Exercise: Rewrite only the rows from the line with "Task: Collapse the" to the line with "Image resolution: width=1300", putting "double chevron" in place of "right chevron" and changing nothing else.

____ Dataset content

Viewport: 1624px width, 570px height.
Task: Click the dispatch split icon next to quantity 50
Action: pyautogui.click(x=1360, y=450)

________
____ Dataset content

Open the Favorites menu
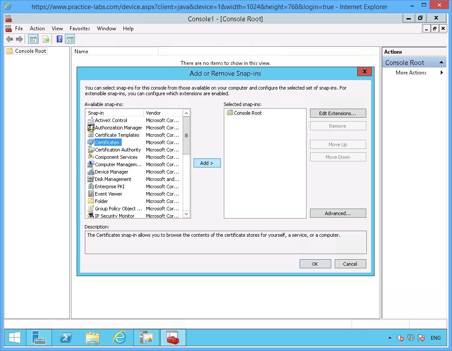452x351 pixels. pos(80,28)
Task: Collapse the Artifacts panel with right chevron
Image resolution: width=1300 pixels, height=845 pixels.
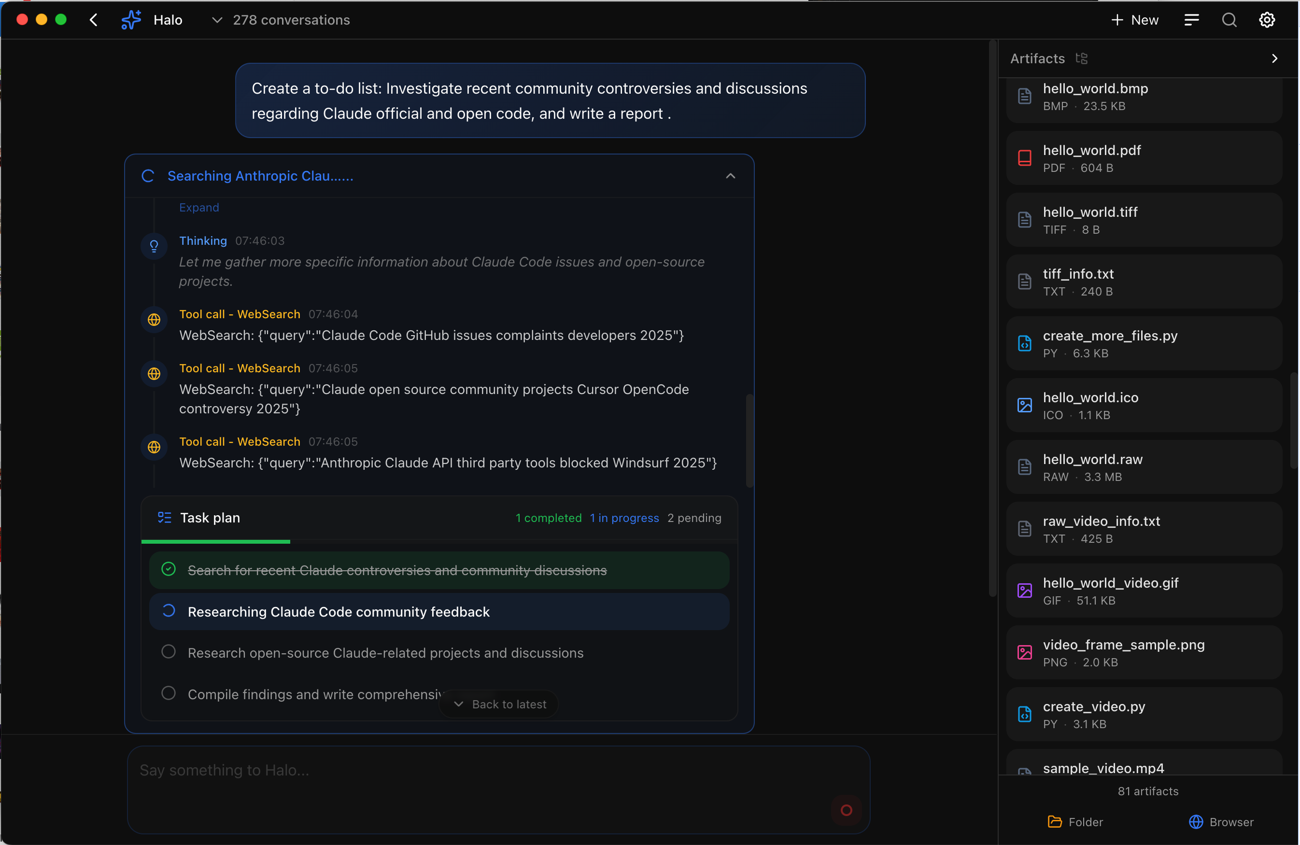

________
____ Dataset content

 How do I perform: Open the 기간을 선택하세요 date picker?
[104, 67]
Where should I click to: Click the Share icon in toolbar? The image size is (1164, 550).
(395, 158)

________

Correct answer:
Task: Collapse the Artifacts panel with double chevron
Image resolution: width=1300 pixels, height=845 pixels.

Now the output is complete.